Read the entries below and pull out each line with the string "Assistance".

_Material for this task_:
########

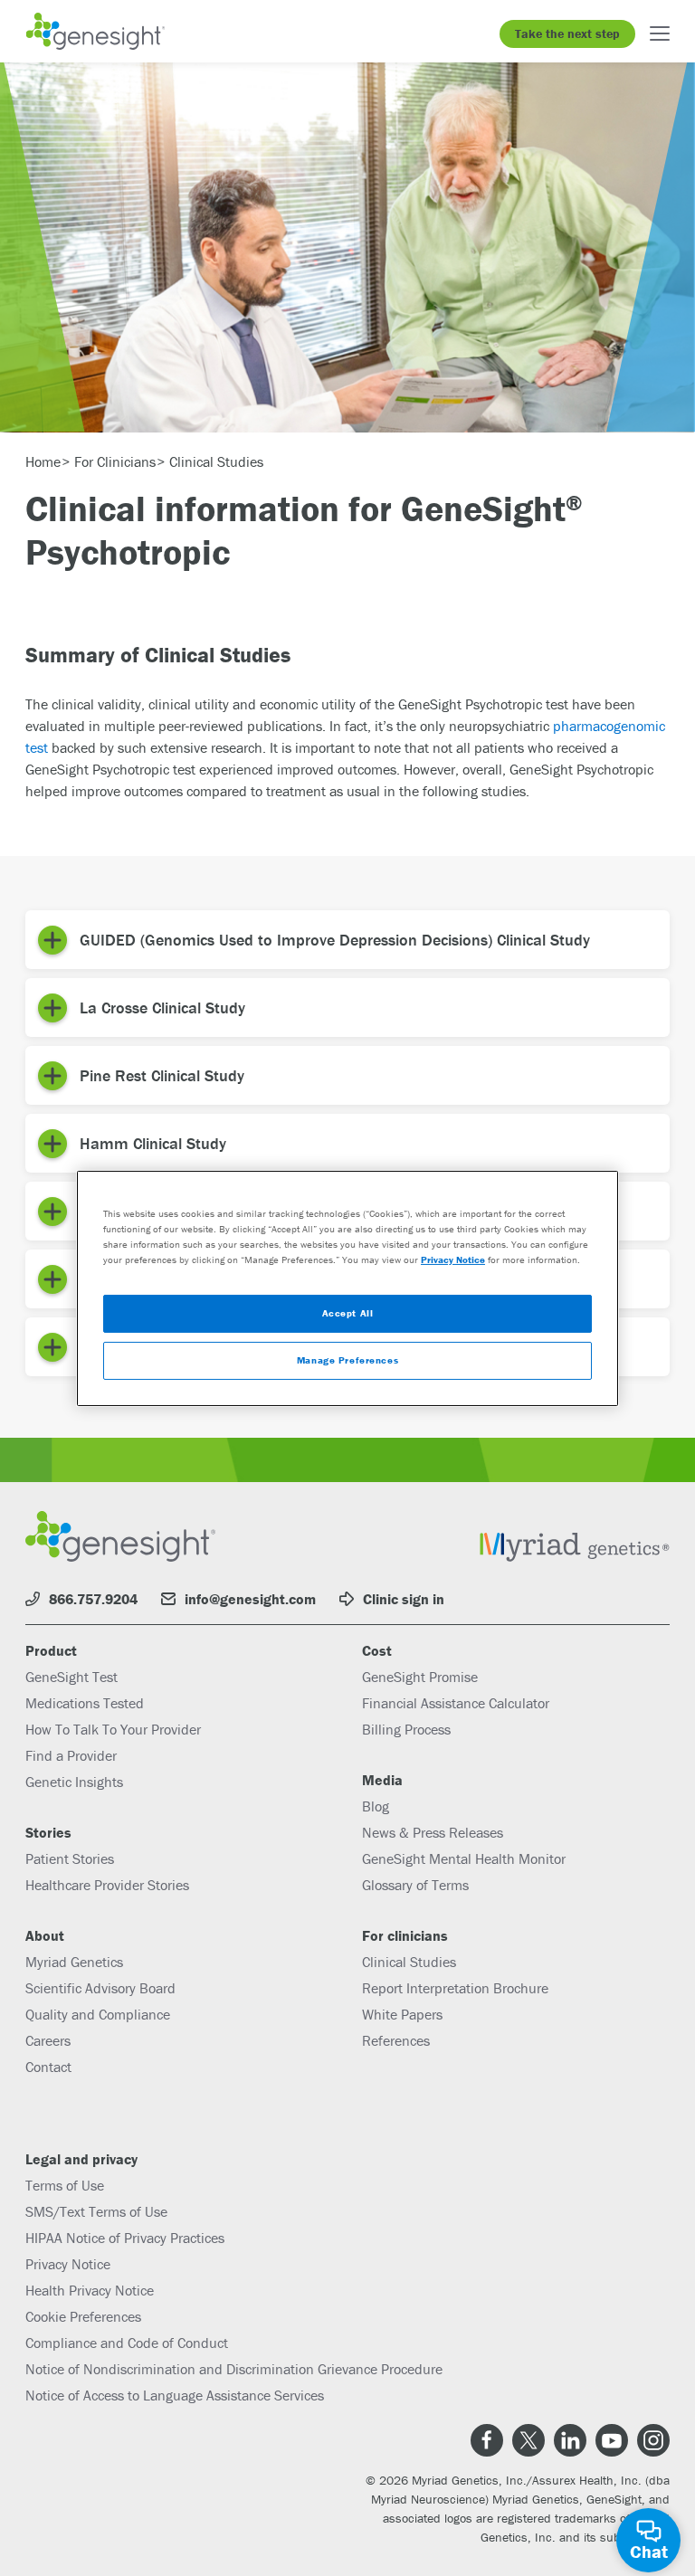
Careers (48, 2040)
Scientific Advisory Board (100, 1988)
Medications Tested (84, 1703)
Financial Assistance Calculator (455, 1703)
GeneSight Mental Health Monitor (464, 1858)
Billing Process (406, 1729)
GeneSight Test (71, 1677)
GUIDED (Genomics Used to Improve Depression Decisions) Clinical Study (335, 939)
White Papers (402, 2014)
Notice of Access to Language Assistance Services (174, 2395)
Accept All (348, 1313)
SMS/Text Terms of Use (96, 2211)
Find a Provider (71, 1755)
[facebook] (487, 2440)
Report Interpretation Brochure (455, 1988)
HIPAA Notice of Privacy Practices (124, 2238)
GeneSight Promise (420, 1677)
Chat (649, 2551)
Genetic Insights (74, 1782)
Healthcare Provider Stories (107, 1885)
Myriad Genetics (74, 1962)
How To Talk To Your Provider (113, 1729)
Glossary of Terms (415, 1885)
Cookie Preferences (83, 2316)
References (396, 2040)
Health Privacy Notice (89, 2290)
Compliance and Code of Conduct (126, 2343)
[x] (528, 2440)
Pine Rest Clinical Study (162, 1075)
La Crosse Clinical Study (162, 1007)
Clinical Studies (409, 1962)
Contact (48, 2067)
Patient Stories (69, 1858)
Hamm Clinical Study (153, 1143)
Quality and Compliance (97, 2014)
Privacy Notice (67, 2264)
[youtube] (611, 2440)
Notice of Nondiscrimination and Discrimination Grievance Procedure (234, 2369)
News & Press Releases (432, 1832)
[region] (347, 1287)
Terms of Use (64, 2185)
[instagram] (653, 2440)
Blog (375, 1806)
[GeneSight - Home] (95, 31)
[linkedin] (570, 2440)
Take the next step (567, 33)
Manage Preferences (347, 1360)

########

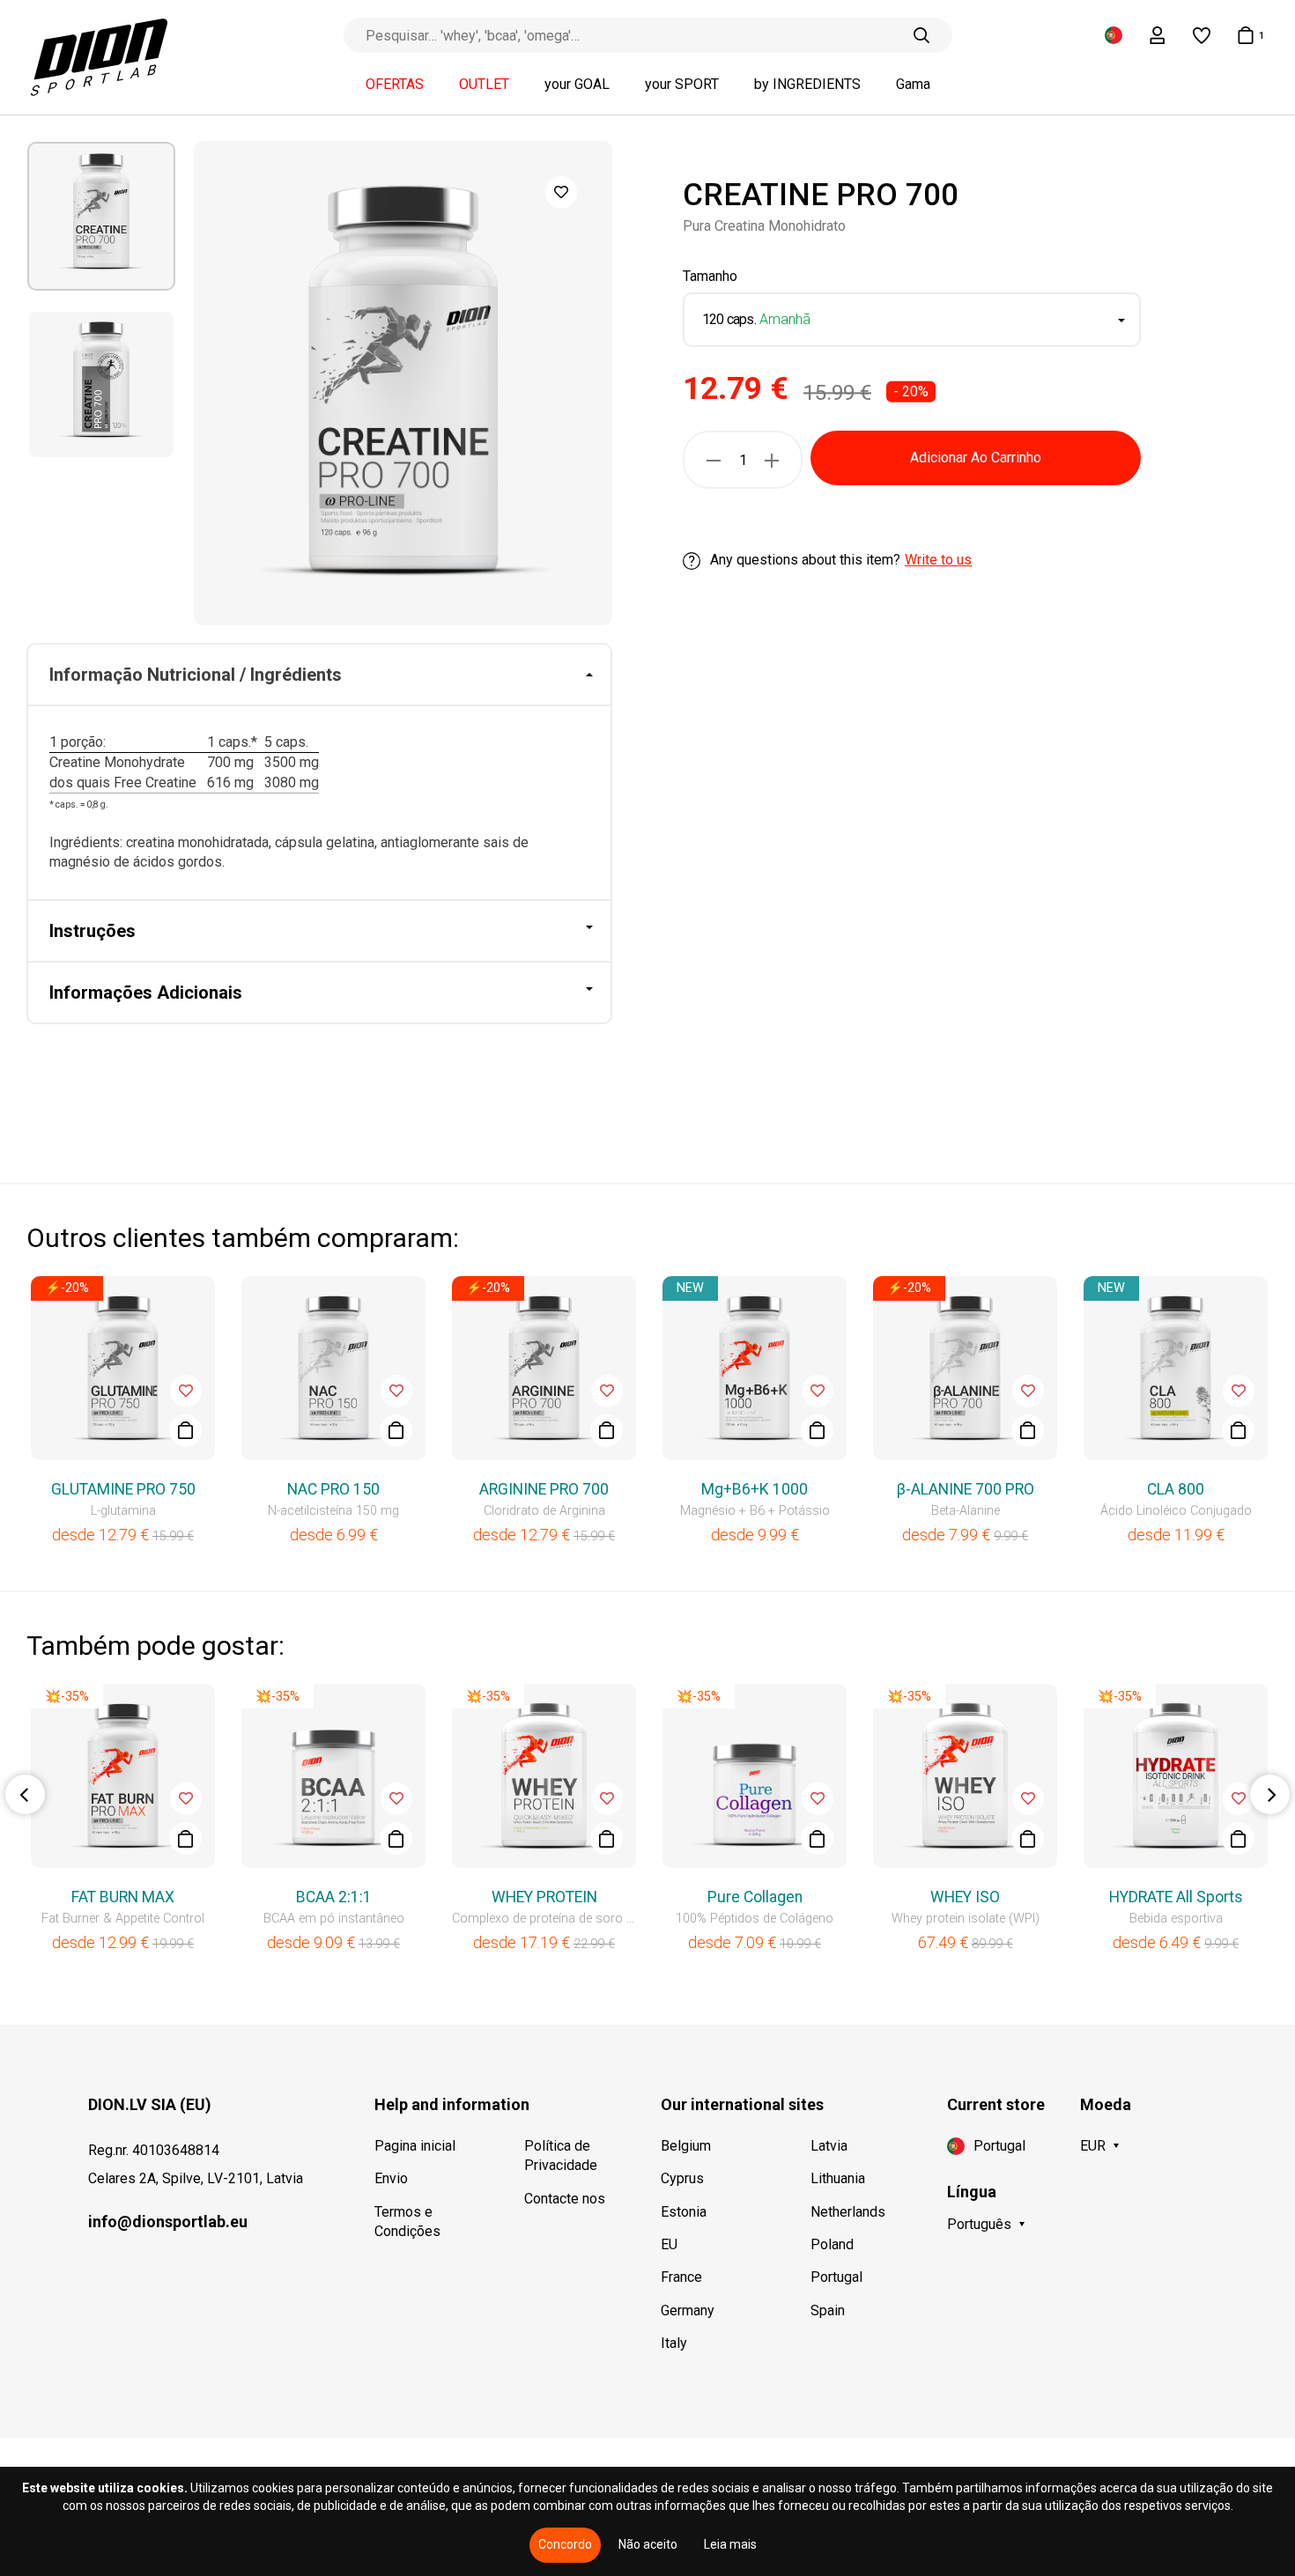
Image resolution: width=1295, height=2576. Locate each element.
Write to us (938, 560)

########

_Response_:
Financial Assistance Calculator (455, 1703)
Notice of Access to Language Assistance Services (174, 2395)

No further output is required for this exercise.